- Data listing:
....
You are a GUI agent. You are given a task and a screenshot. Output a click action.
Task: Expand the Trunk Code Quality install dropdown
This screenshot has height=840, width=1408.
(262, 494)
....
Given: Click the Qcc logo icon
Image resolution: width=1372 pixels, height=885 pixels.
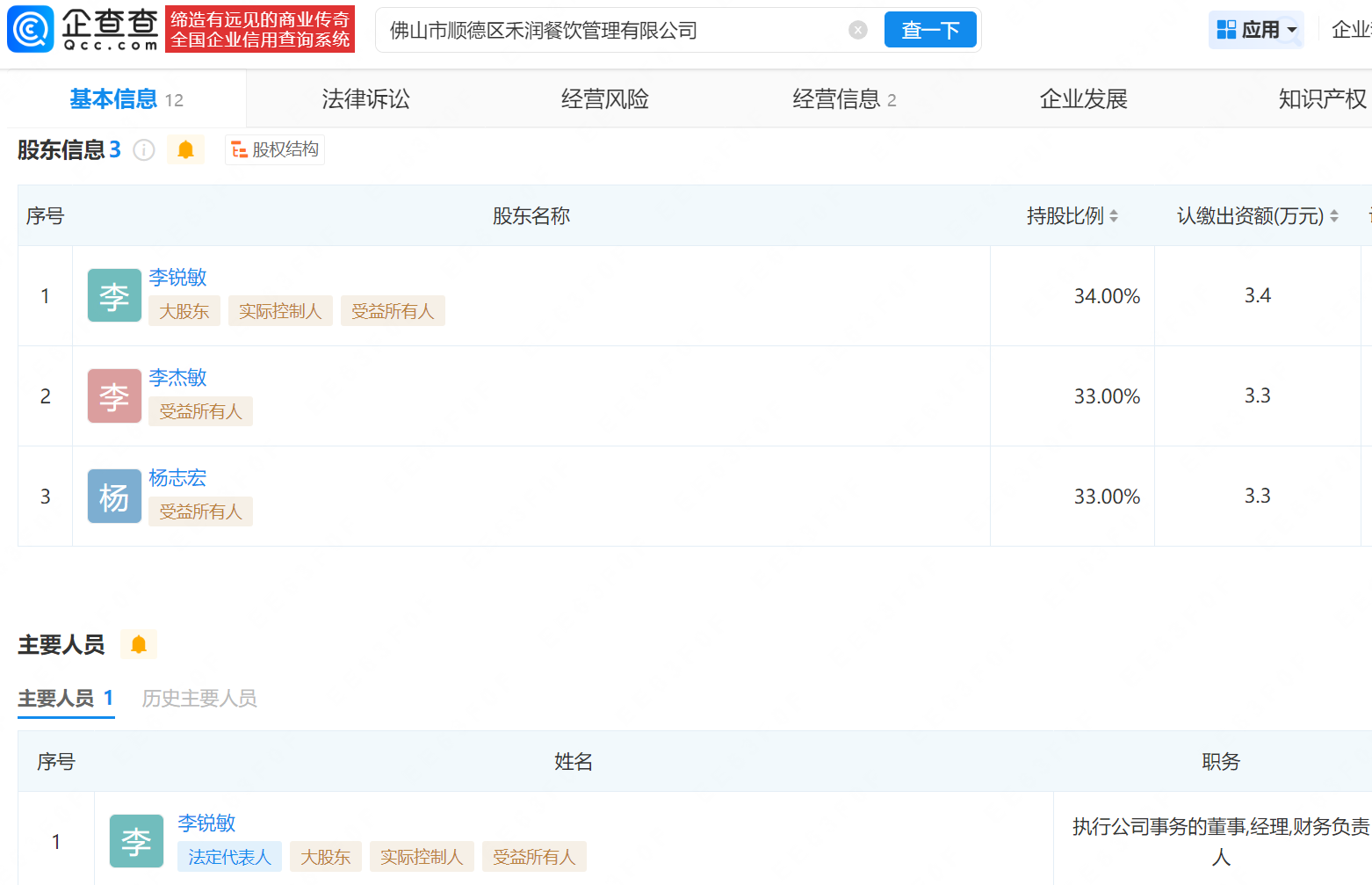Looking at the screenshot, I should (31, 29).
....
- Instructions to follow:
Arrange the listing from the line containing "Given: Click the Qcc logo icon" through the line containing "Looking at the screenshot, I should (31, 29)." as a numbered list. Omit blank lines and leave out the pictures.

- Answer to this problem:
1. Given: Click the Qcc logo icon
2. Image resolution: width=1372 pixels, height=885 pixels.
3. Looking at the screenshot, I should (31, 29).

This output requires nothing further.